In normal life, we turn to friends, family, the rich and the powerful for help. For worldly things these can sometimes provide the material or emotional support we need temporarily. But when it comes to working skilfully on one’s mind, for a lasting liberation, they are quite useless. In fact, their guidance can take one completely in the wrong direction.
It is the most natural thing in the world to turn to an expert when one wants to learn something well. The ‘experts’ – on the spiritual path to freedom – are the Refuges.
Some differences between basic Refuge and mahayana Refuge
DURATION … basic Refuge is taken from the time of the ceremony until death, whereas mahayana Refuge is taken from the ceremony until total enlightenment is reached, in whichever future life that may be.
MOTIVATION … the main motivation behind basic Refuge is a longing to free one’s own mind from samsara and to attain nirvana. The mahayana motivation seeks Refuge in order to be able to help all beings become free from samsara and find nirvana.
OBJECT … Buddha, Dharma and Sangha are known in a much more profound light than above:
The Buddha, besides being a historical person, is known as the three kaya and as sugatagarbha. These are deep, extensive topics too advanced to describe here.
The Dharma, besides being the body of written and oral teachings of the Buddha, is known as direct realisation of the path and its result and in particular as realisation of the voidness of personality and all things.
The Sangha, besides being the monastic community which perpetuates the Buddha’s teaching, is known as those who have attained direct realisation of voidness.
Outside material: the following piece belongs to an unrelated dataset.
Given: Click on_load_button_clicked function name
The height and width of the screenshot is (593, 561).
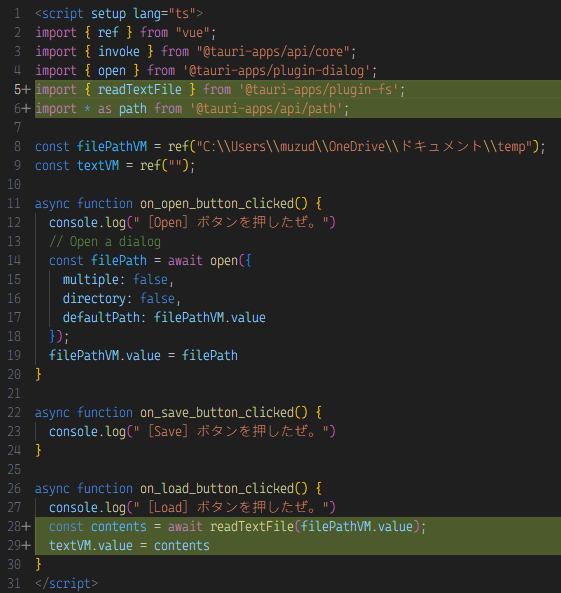Looking at the screenshot, I should coord(217,489).
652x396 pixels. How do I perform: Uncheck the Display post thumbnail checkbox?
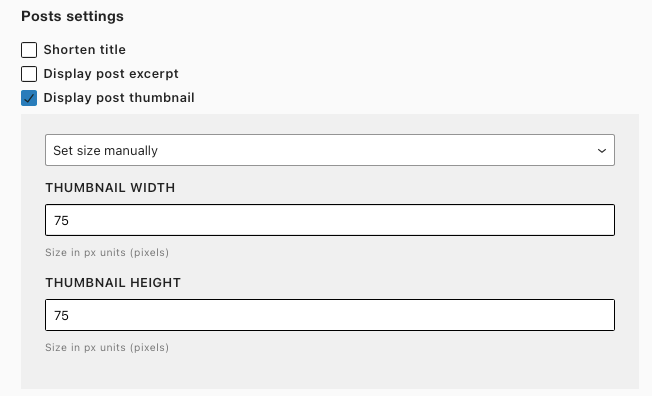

The reference work on the above is Maitreya’s mahayana uttara tanra. It has been translated, with commentary, as Maitreya on Buddha Nature by Ken Holmes.
Does taking refuge bind one to any commitments?
Yes. Taking Refuge is a commitment to the Buddhist path and so it is natural to at least remain on that path and, preferably, to progress as best possible along it. The main commitment is maintain faith and confidence in the Three Refuges. To help one do this, there are three particular sets of three commitments:
Having taken Refuge in the Buddha, the most enlightened of all beings, one should keep the Buddha as one’s main teacher and not drop Buddhism for some other faith. Having taken Refuge in the Dharma, the essence of which is peace, one should never do anything which harms any living being. Having taken Refuge in the Sangha, the finest companions, one should be careful not to be swayed into negativity by worldly friends.
As training, one should always make a point of respecting the representations of the Refuges: Buddha images, dharma texts and the sangha’s robes. Images and texts should be kept in high, clean, peaceful places.
As helps for remembering the Refuges, one should recite the Refuge prayer daily, make offerings to them and in particular offer every first mouthful of food.
Does taking refuge commit me to a specific lama or tradition?
No. Taking Refuge is one thing, choosing one’s personal mentor is another. As the first step of any journey is the most important one, the moment of Refuge is a training point in one’s life. The bond between oneself and the teacher who gives Refuge is something wonderful to be grateful for. But all the scriptures say that one should consider very thoroughly – even for some years – before choosing one’s personal guru. That comes later in the light on knowledge and experience. Refuge is common to all Buddhist traditions and one is not obliged to continue in the tradition one first discovers.
How to find out more about the ceremony?
We could put more here but it would be much better to make human contact with an authentic Buddhist lama and the monastic community and discuss Refuge in person.